Observation data (J2000 epoch)
- Constellation: Draco
- Right ascension: 18^{h} 26^{m} 49.8934^{s}
- Declination: +51° 08′ 21.327″
- Redshift: 0.032663±0.0000444
- Heliocentric radial velocity: 9,792±13 km/s
- Distance: 465.8 ± 32.6 Mly (142.81 ± 10.00 Mpc)
- Group or cluster: [CHM2007] LDC 1304
- Apparent magnitude (V): 14.90

Characteristics
- Type: Sb
- Size: ~238,100 ly (72.99 kpc) (estimated)
- Apparent size (V): 1.0′ × 0.9′

Other designations
- 2MASS J18264983+5108210, MCG +09-30-014, PGC 61883, CGCG 279-012

= UGC 11241 =

Galaxy in the constellation Dorado

UGC 11241 is a spiral galaxy in the constellation of Draco. Its velocity with respect to the cosmic microwave background is 9683±15 km/s, which corresponds to a Hubble distance of 142.81 ± 10.00 Mpc.
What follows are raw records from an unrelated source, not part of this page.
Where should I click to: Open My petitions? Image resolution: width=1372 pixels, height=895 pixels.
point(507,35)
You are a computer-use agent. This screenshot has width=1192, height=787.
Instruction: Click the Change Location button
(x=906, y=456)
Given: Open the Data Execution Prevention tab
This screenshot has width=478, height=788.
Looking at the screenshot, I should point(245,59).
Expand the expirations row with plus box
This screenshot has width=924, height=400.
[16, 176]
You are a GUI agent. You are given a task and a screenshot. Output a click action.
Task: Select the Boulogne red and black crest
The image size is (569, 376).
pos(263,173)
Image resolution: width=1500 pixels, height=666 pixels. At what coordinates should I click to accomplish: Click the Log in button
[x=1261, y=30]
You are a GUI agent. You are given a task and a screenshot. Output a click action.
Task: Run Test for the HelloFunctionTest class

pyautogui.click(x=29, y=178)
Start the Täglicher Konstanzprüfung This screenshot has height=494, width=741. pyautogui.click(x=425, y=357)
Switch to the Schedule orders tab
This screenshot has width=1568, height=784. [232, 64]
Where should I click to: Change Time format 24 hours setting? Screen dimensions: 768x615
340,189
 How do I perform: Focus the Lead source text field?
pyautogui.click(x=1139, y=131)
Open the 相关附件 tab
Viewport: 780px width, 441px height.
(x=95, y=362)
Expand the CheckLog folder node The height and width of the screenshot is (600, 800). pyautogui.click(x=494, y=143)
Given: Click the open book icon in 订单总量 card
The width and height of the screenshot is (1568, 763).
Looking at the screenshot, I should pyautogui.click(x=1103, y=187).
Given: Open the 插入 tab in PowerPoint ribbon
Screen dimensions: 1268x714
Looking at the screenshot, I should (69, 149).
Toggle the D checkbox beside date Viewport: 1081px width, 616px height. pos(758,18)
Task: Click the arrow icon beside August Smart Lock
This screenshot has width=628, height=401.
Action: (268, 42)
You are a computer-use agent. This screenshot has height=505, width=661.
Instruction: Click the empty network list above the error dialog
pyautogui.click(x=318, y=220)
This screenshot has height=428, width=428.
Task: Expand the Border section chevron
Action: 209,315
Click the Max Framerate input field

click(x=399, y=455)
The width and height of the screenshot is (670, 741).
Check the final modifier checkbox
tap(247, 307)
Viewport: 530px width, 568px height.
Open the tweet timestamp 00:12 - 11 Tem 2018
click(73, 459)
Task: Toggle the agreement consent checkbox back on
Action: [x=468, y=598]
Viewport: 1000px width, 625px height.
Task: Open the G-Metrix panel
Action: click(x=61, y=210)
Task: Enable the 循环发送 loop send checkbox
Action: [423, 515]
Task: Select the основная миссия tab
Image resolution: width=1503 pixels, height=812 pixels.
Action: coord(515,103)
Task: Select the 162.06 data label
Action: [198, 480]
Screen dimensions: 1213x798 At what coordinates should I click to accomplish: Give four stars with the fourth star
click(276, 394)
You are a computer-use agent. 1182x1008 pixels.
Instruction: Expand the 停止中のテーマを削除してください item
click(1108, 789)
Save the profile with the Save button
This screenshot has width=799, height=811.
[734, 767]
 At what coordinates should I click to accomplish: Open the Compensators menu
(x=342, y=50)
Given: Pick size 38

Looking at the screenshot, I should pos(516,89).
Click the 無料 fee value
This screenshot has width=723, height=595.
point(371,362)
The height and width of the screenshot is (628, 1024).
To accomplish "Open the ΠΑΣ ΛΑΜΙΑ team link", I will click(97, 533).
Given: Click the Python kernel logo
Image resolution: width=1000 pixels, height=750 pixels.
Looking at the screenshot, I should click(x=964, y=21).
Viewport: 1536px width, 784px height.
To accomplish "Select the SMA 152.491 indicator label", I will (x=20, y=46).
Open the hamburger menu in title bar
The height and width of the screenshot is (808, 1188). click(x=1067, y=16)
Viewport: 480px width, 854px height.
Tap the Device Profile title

The first known reference to this galaxy comes from Part 1 of the Morphological Catalogue of Galaxies, where it is listed as MCG +09-30-014.

==LDC 1304 Group==
UGC 11241 is a member of a small group of galaxies known as [CHM2007] LDC 1304. The other two galaxies in the group are UGC 11255 and CGCG 279-018.

==Supernovae==
Four supernovae have been observed in UGC 11241:
- SN 2005cy (Type IIn, mag. 17.9) was discovered by A. Sehgal, Jack Newton, and Tim Puckett, as part of the Puckett Observatory Supernova Search, on 15 July 2005.
- SN 2008bw (Type Ia, mag. 18.0) was discovered by E. Guido, W. MacDonald and Tim Puckett on 21 April 2008.
- SN 2018aqf (Type Ib, mag. 18.9) was discovered by the Catalina Real-time Transient Survey on 5 April 2018.
- SN 2025acrb (Type II, mag. 19.5865) was discovered by the Zwicky Transient Facility on 30 October 2025.